Sounds too good to be true, doesn’t it? But that’s what our market is saying right now.

Today’s market is producing one of the best underwriting opportunities likely to be available in our lifetimes and it’s all down to a lack of liquidity.

We are in an industry that produces about $200bn a year in premiums.

Now I know this sounds like an awful lot of cash, but over $40bn is traded on the New York Stock Exchange in a single day, (and that doesn’t even include what is traded on Nasdaq or the American stock exchange).

So in volume terms NYSE stock brokers get through a whole year’s worth of reinsurance business in a week — no wonder they all seem to be better paid that their insurance cousins!

But hang on a minute — look at foreign exchange transactions and stock deals start to look microscopic. The traders in the 24-hour global Forex markets notch up an awe-inspiring $1.9 trillion a day – in other words it only takes them two-and-a-half hours to put through what we do in a whole year.

To use an animal metaphor, if Forex is an elephant and stocks and shares are a mouse, reinsurance is a flea on the mouse’s back!

In the jumbo foreign exchange market when you change dollars to euro and yen and back again, you get great deals and tiny transaction costs — when you buy stocks you pay a slighter bigger spread and when you get to reinsurance the costs are vast in comparison.

Have you heard the well known apocryphal story of a private investor who was tipped a hot small-cap mining stock and immediately called his broker an placed a buy order?

The next day he opened his paper and saw that the stock was up 10% — he was feeling very pleased with himself and called his broker and told him to buy some more. The next day the stock was up another 10% so the man bought a little more.

Low and behold, the next day it was up another 10%. Now sitting on a tidy gain and thinking it would be prudent to take a little profit, the guy called his broker with an order to sell.
“But who can I sell the stock to? You’re the only one buying” came the broker’s reply!

Illiquid markets make for massive price swings and mis-pricing. The global retro crunch is the latest in a long line of pricing mismatches thrown up by our business, and it surely won’t be the last.

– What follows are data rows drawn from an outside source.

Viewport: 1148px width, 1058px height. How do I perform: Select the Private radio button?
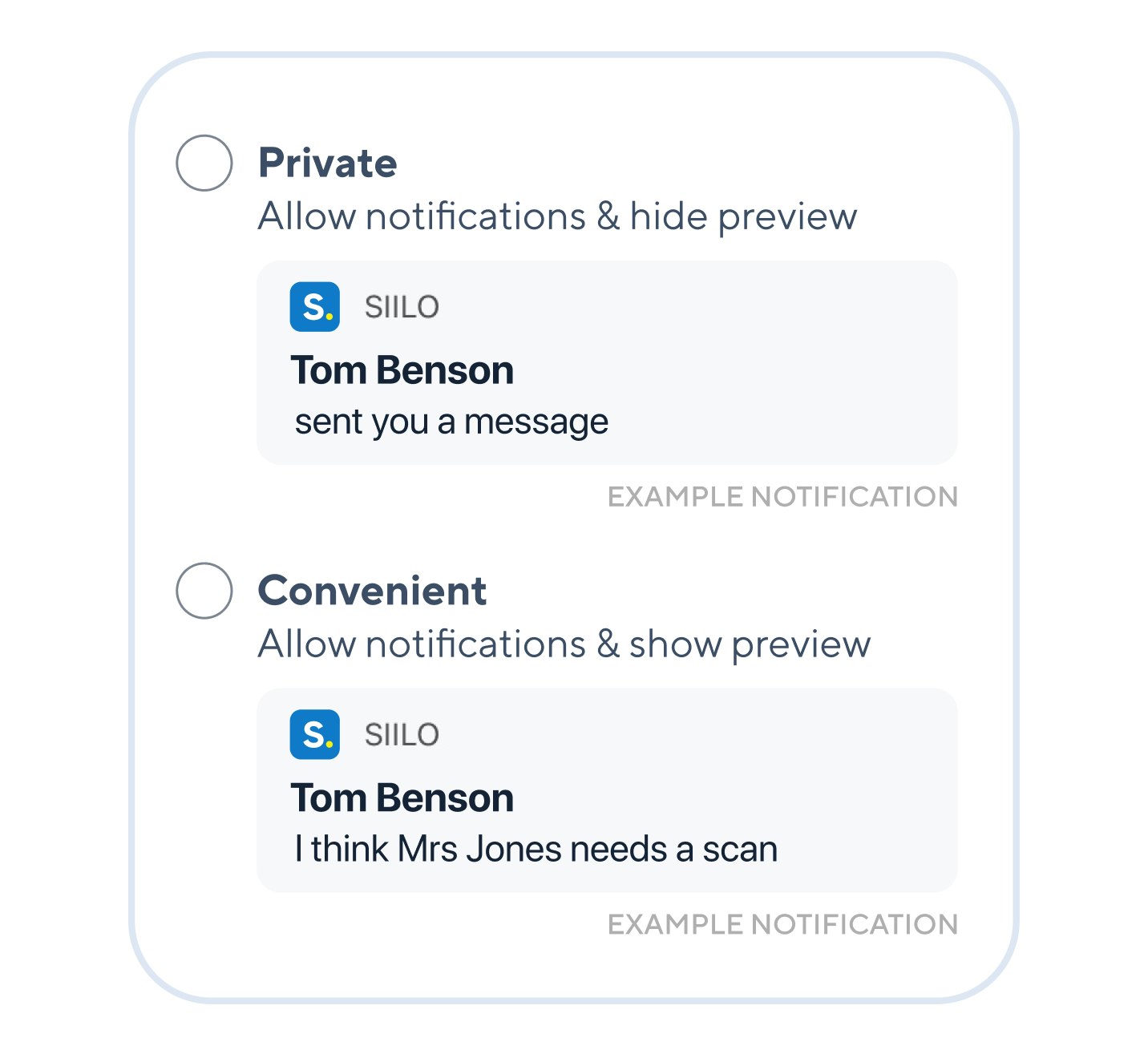204,163
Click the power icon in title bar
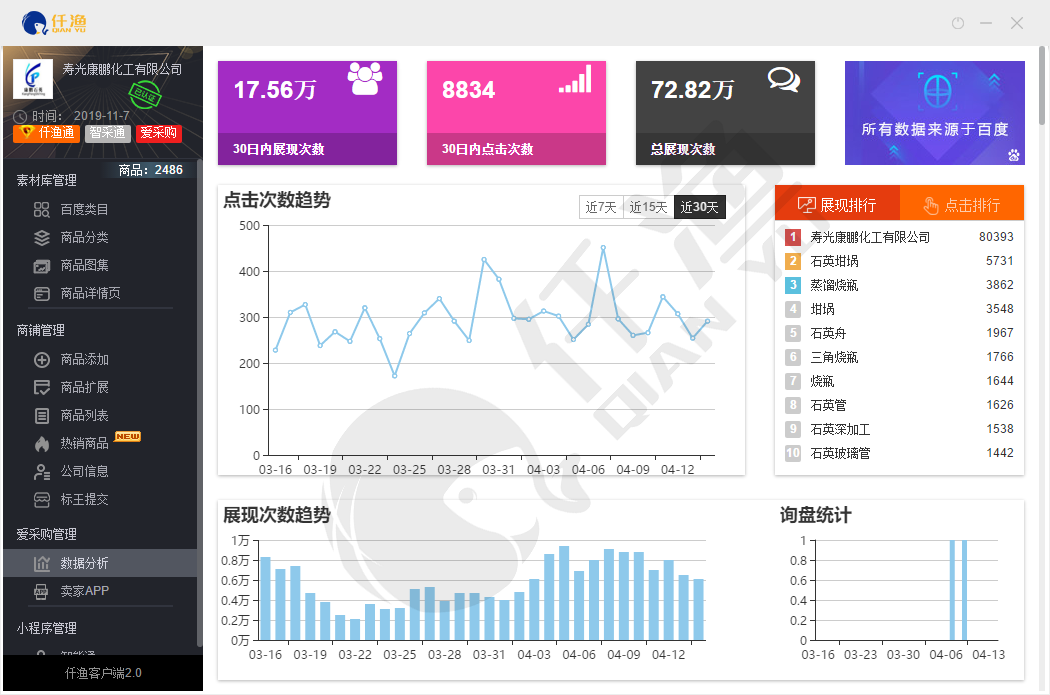The height and width of the screenshot is (695, 1050). point(957,23)
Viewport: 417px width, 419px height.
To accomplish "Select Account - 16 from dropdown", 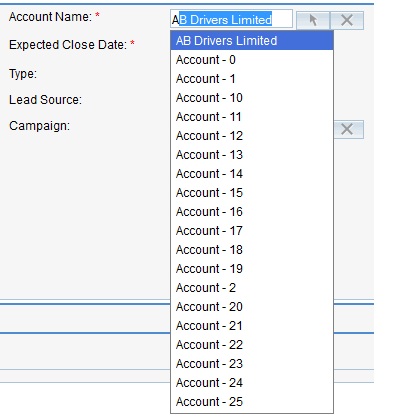I will (x=252, y=212).
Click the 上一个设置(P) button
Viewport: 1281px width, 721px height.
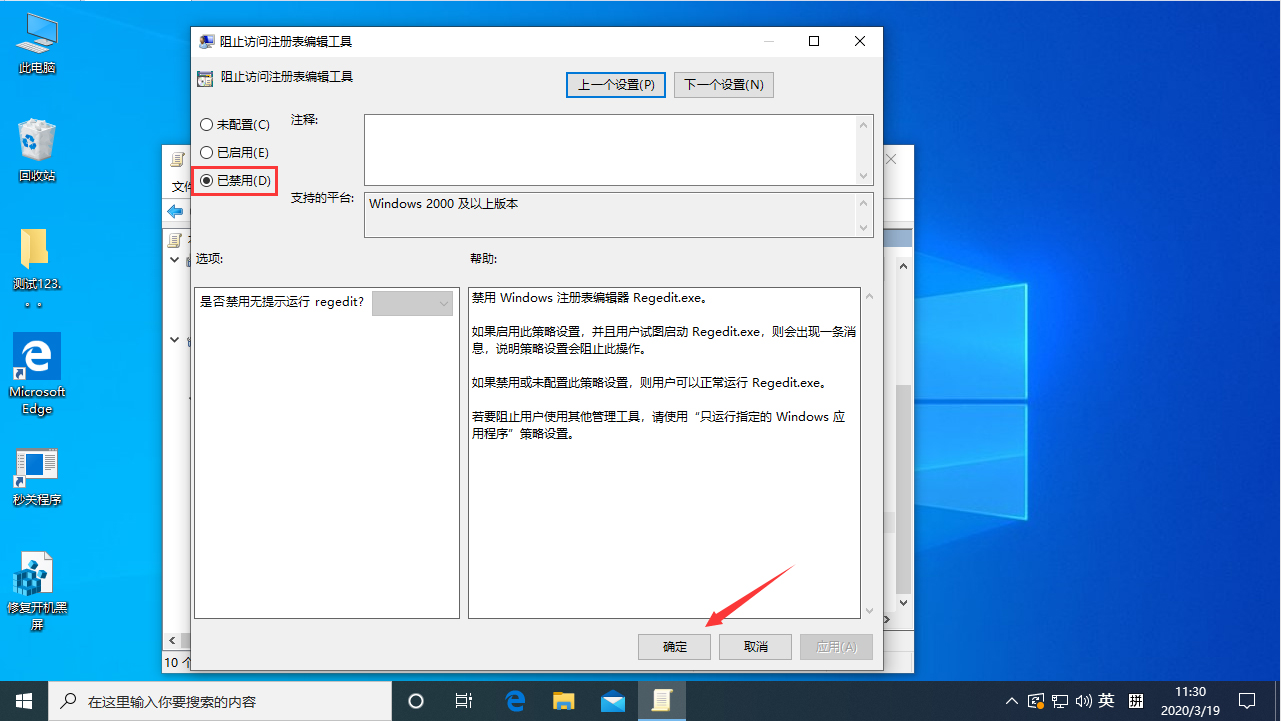point(615,84)
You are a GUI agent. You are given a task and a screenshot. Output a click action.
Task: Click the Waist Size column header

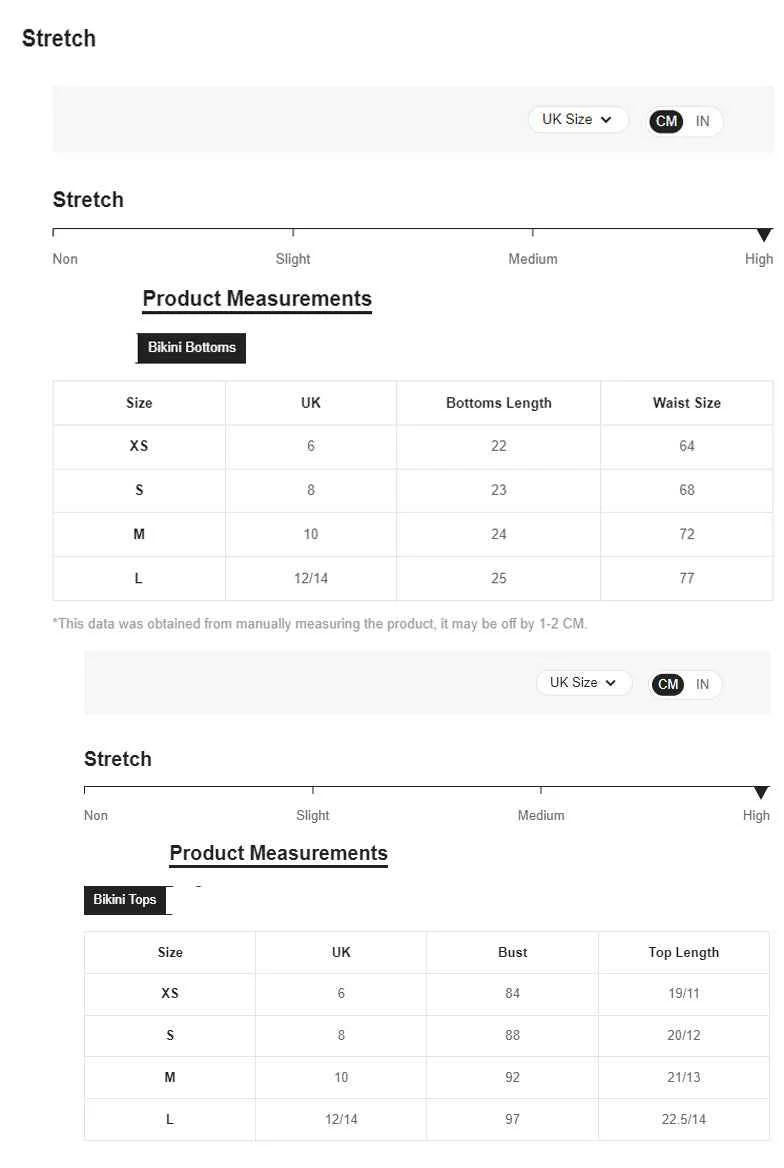click(x=686, y=403)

Admittedly reinsurance is not like money or stocks – all dollars are identical but no two reinsurance deals are the same.

But you get the picture — more liquidity required!

PS.
Spare a quiet thought for us here in London – today we are celebrating, (although this hardly seems to be the right word), the first anniversary of the multiple suicide bomb attacks on London’s public transport network.

I can’t believe a year has passed since that awful Thursday morning robbed 48 innocent people of their lives.

We all hope that the events of last summer will never be repeated — but deep down many of us here feel that it is only a matter of time before another attack comes.

We millions of Londoners carry on — life is for living, and despite being near the top of international terror’s wish-list, London is still a great place to be.